Modern knives are offered in such a wide variety of shapes, sizes and potential uses that no one phrase can ever be completely accurate for the entire field. We thought Tactical Knives came closer than most 17 years ago and we still do.
It seems to go in cycles. Every year or two someone either writes the magazine or starts a thread on a popular cutlery web forum questioning the term “tactical” as applied to knives. For reasons I don’t fully understand, many of them seem to take this issue very personally.
After quoting the Webster’s dictionary definition of “tactical,” they almost always hostilely assert, “It’s just a marketing scheme to sell knives!” To a certain extent, they are probably right, but what product isn’t given a name the sellers hope will lure customers? Maybe in the good old days of the Soviet Union you could have gotten away with just calling something “Auto, M2011-2 Door-Mid Size,” but it has never worked that way in the free world. If you want your product to stand out from the pack you first have to give it a name that makes potential customers take a second look. Choice is what makes our world go around even if some of the products are a bit overhyped from time to time.

### Given material
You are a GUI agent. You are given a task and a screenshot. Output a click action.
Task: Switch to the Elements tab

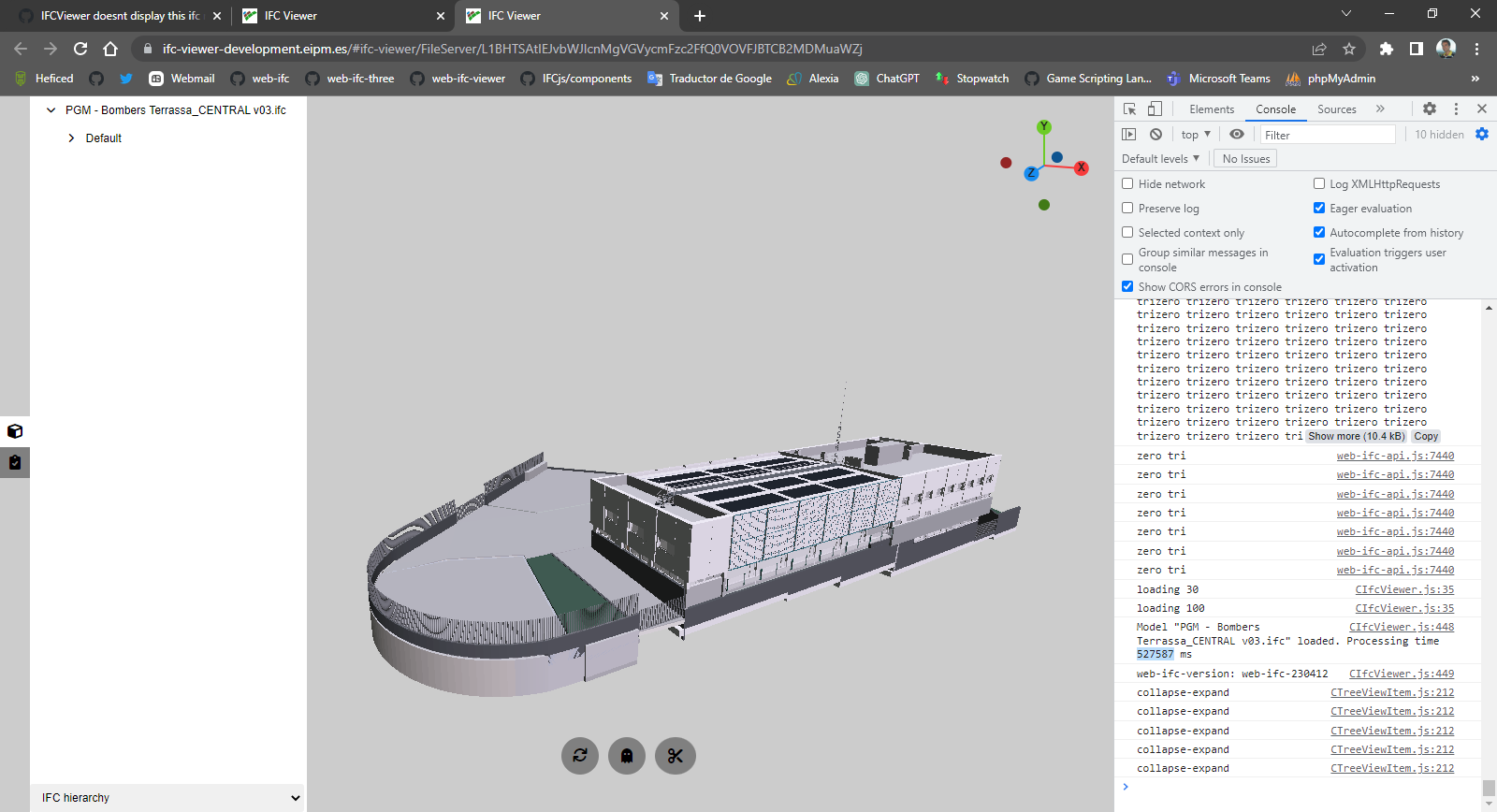pos(1212,109)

### Exercise brief
In the piece on the term "tactical" for knives, how many years ago did the writers first judge that Tactical Knives came closer than most phrases?

### The response
17 years ago.